Preferred Qualifications
- Strong systems thinking - reasons about contracts, retries, latency, and failure modes, not just UI surfaces.
- Experience with observability tooling - OpenTelemetry, Datadog, or Honeycomb.
- Familiarity with voice/telephony testing, ASR/TTS evaluation, or regulated-domain QA (PII, audit trails, compliance).
- Excellent communication and collaboration skills.
- Ability to work independently and take full ownership of quality engineering.
As the ladder goes up, the expectations rise too, providing more responsibility and opportunities for growth.
Why Join Us
- Greenfield eval infrastructure - build quality systems for production AI, not maintain legacy test suites.
- Real stakes: regulated industries, real customers, real money flows.

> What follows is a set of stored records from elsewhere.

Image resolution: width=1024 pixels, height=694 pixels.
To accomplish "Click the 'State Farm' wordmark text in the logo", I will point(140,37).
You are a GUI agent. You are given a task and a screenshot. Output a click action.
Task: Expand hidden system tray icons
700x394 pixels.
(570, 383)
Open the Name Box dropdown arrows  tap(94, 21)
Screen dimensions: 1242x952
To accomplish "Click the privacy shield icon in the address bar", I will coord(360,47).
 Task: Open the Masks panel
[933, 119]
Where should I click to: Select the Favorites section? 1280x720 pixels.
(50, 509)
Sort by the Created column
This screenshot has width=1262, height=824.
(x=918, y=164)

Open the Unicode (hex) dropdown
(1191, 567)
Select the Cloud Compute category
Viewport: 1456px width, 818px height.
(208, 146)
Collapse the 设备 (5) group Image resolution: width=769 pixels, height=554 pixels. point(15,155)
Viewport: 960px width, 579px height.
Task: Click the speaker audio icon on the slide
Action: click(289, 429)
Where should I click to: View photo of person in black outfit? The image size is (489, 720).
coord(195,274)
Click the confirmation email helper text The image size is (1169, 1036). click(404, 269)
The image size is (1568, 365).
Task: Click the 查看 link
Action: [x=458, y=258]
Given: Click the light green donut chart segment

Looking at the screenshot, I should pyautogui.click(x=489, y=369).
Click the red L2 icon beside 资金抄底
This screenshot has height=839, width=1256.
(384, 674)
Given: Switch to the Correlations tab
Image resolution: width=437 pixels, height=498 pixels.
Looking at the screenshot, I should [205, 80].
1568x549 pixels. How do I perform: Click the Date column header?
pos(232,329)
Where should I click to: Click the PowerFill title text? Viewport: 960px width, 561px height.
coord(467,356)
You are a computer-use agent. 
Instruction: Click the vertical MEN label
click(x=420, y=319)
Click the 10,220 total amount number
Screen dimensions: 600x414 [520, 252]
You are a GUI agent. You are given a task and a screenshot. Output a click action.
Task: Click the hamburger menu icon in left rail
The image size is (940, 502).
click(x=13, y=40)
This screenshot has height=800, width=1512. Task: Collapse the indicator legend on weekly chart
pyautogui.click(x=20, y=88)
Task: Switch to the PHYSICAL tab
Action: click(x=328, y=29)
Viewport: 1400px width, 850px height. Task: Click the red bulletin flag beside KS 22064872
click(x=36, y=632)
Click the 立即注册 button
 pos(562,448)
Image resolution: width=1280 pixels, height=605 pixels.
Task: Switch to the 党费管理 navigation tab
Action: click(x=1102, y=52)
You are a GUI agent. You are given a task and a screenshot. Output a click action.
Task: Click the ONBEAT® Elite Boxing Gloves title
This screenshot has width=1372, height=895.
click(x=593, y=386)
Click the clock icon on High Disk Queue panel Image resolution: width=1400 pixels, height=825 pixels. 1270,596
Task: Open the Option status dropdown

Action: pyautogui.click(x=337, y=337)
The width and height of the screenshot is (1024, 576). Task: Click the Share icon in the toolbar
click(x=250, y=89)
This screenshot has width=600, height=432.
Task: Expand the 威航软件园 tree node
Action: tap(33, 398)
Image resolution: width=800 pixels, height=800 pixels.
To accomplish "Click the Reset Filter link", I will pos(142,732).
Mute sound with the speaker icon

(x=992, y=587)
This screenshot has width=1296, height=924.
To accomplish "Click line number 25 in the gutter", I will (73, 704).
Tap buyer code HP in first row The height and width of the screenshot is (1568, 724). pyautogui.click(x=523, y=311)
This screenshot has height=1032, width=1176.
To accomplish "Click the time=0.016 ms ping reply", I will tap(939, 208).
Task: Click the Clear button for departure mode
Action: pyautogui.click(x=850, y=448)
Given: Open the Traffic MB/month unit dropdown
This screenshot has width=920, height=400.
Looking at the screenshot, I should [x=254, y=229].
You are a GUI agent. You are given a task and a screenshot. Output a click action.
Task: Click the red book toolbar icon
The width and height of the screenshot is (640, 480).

Hallucinations are not allowed.
- Embedded in design from day one - eval scores in PR descriptions before merge, not a downstream gate.
- Work alongside modern AI coding tools (Claude Code, Codex) as part of normal development.
- Collaborative team with a strong emphasis on engineering rigor and continuous improvement.
Skills:- Automated testing, Python, pytest, Unit testing, API Testing, Rest Assured, Microservices, Object Oriented Programming (OOPs), RESTful APIs, Robot Framework and Test Automation (QA)